Requirement »
Show every line below that contains the string "bounding", copying each one verbatim.

Content starts

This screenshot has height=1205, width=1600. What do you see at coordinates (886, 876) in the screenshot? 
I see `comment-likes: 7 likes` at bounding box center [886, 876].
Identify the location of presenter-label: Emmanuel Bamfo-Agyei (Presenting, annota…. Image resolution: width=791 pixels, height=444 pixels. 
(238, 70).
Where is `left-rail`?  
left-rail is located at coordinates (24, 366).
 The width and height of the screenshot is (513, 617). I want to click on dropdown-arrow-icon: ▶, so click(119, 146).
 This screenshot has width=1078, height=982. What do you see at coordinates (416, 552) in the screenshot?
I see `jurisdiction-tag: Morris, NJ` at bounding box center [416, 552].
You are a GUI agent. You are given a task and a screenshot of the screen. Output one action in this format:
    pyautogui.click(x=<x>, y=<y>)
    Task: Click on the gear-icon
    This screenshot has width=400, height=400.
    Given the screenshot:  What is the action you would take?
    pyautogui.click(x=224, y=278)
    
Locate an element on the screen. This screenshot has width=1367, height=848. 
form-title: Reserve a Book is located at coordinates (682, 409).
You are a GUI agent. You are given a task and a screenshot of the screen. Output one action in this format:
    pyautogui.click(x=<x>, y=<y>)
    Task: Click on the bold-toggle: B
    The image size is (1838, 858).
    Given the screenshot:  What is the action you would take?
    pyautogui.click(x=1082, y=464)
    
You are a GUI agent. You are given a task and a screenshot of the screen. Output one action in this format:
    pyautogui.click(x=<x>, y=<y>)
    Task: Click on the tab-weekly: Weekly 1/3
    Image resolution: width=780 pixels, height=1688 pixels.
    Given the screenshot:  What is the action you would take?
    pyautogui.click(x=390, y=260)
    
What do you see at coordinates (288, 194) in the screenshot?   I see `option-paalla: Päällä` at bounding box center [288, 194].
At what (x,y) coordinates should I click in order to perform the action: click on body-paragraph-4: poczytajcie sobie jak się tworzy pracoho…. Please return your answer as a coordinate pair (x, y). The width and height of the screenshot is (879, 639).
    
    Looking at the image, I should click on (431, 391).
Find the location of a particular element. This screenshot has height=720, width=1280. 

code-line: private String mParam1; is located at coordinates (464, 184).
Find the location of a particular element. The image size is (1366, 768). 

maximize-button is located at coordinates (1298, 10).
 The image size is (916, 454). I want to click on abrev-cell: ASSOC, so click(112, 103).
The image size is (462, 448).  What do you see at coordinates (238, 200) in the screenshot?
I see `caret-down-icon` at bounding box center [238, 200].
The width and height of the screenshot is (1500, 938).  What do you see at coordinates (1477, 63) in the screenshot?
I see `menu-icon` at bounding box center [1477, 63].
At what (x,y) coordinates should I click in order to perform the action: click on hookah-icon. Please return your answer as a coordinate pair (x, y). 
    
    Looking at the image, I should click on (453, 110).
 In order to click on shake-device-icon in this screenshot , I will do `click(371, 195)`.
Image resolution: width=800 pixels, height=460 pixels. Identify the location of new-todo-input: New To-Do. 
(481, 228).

Content ends

Answer box »
I see `comment-likes: 7 likes` at bounding box center [886, 876].
I see `jurisdiction-tag: Morris, NJ` at bounding box center [416, 552].
What do you see at coordinates (288, 194) in the screenshot?   I see `option-paalla: Päällä` at bounding box center [288, 194].
I see `caret-down-icon` at bounding box center [238, 200].
I see `menu-icon` at bounding box center [1477, 63].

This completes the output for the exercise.